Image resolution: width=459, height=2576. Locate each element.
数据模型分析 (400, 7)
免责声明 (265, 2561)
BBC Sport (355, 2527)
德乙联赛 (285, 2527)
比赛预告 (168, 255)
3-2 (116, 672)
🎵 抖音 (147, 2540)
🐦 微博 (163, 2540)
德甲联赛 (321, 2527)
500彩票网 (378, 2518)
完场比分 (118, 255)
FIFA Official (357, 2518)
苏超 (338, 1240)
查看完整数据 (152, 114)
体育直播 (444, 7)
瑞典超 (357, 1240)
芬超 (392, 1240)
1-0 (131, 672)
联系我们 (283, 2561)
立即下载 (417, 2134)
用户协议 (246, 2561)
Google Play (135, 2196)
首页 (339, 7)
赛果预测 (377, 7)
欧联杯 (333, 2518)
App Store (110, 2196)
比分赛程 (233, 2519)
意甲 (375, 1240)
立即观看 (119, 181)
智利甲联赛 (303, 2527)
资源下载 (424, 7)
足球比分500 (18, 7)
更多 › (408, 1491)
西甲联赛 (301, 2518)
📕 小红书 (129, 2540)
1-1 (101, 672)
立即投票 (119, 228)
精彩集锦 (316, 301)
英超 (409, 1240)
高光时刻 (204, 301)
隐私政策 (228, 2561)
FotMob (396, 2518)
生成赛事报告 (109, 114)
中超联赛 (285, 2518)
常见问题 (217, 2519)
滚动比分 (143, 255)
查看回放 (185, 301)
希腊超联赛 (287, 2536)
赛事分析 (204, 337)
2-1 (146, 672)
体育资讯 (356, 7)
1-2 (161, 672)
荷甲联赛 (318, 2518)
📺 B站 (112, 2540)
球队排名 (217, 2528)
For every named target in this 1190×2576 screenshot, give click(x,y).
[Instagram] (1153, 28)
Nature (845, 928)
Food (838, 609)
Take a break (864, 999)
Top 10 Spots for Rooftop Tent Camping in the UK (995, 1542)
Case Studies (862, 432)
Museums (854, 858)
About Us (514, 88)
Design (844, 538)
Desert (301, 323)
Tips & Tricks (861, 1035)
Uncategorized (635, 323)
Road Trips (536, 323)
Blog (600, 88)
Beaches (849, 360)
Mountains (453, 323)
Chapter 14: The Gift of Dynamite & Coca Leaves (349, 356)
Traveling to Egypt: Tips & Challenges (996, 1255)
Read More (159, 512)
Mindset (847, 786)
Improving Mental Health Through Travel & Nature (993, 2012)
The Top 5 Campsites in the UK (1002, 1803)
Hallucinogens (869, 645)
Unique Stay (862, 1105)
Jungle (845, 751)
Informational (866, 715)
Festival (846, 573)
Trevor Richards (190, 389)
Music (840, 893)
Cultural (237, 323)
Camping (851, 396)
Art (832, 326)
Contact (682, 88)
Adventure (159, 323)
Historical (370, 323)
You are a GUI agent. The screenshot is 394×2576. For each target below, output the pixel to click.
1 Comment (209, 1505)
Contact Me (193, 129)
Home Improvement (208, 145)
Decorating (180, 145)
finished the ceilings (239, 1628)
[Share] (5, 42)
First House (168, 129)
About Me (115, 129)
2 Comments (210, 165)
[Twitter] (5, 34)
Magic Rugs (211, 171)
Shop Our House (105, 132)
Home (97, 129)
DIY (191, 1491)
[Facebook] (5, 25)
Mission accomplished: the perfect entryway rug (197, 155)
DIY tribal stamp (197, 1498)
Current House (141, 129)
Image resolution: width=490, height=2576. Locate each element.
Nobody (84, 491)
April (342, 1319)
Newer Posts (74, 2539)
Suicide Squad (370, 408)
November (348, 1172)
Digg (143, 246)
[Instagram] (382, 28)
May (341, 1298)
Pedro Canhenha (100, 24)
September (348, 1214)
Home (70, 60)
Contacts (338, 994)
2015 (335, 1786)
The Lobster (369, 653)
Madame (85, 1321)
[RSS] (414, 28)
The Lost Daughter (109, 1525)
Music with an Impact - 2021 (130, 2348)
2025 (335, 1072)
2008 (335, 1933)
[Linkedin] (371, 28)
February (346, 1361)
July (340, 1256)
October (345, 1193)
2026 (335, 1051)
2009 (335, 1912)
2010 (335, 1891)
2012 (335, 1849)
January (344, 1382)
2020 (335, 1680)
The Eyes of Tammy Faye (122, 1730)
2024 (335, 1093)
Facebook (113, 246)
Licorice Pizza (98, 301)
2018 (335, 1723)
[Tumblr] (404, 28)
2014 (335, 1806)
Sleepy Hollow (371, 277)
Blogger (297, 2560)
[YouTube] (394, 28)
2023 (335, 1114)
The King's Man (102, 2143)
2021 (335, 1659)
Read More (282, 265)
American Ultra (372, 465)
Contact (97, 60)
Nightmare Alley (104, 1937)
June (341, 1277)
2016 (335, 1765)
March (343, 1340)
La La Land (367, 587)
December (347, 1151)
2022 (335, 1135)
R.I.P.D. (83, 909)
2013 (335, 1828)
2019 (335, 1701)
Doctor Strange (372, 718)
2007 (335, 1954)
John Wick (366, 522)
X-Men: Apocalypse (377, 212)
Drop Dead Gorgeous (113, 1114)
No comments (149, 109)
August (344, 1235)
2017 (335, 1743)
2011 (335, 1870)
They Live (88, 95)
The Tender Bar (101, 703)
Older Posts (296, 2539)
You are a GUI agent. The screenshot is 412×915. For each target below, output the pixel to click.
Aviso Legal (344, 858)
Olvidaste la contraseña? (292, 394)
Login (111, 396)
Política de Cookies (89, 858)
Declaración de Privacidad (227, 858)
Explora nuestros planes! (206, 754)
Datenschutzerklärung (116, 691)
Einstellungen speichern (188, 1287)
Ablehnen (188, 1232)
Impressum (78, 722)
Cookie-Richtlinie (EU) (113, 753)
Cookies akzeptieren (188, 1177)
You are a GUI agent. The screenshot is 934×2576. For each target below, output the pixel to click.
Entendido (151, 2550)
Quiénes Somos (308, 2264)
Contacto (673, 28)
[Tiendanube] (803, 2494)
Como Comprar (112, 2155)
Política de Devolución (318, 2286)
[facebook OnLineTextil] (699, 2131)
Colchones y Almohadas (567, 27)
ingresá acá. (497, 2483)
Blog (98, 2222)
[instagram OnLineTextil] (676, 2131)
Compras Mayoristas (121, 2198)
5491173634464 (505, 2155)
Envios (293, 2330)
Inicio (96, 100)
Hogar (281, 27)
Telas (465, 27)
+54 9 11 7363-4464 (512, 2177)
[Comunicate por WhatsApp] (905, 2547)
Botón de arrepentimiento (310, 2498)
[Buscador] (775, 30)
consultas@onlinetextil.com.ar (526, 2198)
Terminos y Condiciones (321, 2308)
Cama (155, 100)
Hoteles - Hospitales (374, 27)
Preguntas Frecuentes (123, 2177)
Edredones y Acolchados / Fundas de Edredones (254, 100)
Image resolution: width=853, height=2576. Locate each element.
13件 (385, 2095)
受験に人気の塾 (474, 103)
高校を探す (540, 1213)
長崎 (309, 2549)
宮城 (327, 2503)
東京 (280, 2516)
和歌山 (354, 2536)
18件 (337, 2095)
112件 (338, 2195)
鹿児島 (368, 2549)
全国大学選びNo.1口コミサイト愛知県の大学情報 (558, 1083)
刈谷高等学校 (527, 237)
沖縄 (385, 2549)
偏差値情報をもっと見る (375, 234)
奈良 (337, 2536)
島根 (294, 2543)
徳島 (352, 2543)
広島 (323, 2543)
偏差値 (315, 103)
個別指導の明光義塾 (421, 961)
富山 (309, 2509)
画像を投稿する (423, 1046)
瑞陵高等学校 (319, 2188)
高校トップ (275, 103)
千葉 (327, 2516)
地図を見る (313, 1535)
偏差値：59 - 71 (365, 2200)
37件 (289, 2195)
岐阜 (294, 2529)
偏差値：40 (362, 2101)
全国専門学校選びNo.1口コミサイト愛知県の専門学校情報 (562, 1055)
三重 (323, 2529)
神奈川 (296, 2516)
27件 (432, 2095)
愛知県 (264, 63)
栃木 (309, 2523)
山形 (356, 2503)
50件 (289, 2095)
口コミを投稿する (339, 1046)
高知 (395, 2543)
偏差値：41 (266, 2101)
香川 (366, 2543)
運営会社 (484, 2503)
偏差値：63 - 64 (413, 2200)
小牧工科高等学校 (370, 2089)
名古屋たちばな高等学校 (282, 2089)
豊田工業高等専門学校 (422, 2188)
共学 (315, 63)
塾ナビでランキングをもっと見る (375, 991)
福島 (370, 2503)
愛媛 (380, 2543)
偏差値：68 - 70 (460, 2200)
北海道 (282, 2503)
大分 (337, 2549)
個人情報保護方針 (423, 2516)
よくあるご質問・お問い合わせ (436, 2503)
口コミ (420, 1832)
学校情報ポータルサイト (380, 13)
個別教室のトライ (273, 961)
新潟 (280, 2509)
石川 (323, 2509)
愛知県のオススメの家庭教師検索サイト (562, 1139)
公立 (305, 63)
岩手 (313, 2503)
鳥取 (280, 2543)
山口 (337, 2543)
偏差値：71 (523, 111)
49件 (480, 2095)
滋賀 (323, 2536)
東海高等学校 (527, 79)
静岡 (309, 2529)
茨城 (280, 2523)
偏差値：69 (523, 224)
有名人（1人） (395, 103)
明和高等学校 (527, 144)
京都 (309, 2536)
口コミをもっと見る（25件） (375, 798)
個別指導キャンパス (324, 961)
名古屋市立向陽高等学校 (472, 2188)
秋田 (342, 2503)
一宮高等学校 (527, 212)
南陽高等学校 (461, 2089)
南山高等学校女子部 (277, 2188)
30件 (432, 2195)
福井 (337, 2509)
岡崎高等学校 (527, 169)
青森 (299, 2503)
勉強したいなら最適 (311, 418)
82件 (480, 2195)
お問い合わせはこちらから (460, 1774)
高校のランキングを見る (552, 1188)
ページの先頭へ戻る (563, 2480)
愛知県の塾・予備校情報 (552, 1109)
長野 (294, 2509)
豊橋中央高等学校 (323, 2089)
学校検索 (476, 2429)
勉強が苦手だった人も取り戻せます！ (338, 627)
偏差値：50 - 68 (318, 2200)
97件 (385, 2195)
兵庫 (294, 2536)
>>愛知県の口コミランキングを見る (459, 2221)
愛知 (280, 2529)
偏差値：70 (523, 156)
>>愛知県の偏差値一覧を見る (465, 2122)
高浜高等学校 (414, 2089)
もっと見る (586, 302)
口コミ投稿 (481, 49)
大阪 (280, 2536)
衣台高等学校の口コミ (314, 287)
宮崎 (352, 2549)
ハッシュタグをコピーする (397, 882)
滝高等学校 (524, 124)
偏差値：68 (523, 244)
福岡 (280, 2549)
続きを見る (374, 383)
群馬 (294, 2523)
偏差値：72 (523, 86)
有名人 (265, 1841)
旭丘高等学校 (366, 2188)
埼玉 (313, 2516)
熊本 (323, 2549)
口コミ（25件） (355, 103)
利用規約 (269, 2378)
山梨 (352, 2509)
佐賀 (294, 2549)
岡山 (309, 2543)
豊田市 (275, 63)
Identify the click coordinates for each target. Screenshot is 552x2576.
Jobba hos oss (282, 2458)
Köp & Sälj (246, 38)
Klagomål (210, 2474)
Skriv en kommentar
******************************
## PROBLEM
The entries above hold the needed span. Transcribe exactly the lines from the one with "2 Comments (210, 165)" to the one with "Home (70, 60)", both included.

## SOLUTION FOR THIS TASK
2 Comments (210, 165)
[Twitter] (5, 34)
Magic Rugs (211, 171)
Shop Our House (105, 132)
Home (97, 129)
DIY (191, 1491)
[Facebook] (5, 25)
Mission accomplished: the perfect entryway rug (197, 155)
DIY tribal stamp (197, 1498)
Current House (141, 129)
Image resolution: width=490, height=2576. Locate each element.
Nobody (84, 491)
April (342, 1319)
Newer Posts (74, 2539)
Suicide Squad (370, 408)
November (348, 1172)
Digg (143, 246)
[Instagram] (382, 28)
May (341, 1298)
Pedro Canhenha (100, 24)
September (348, 1214)
Home (70, 60)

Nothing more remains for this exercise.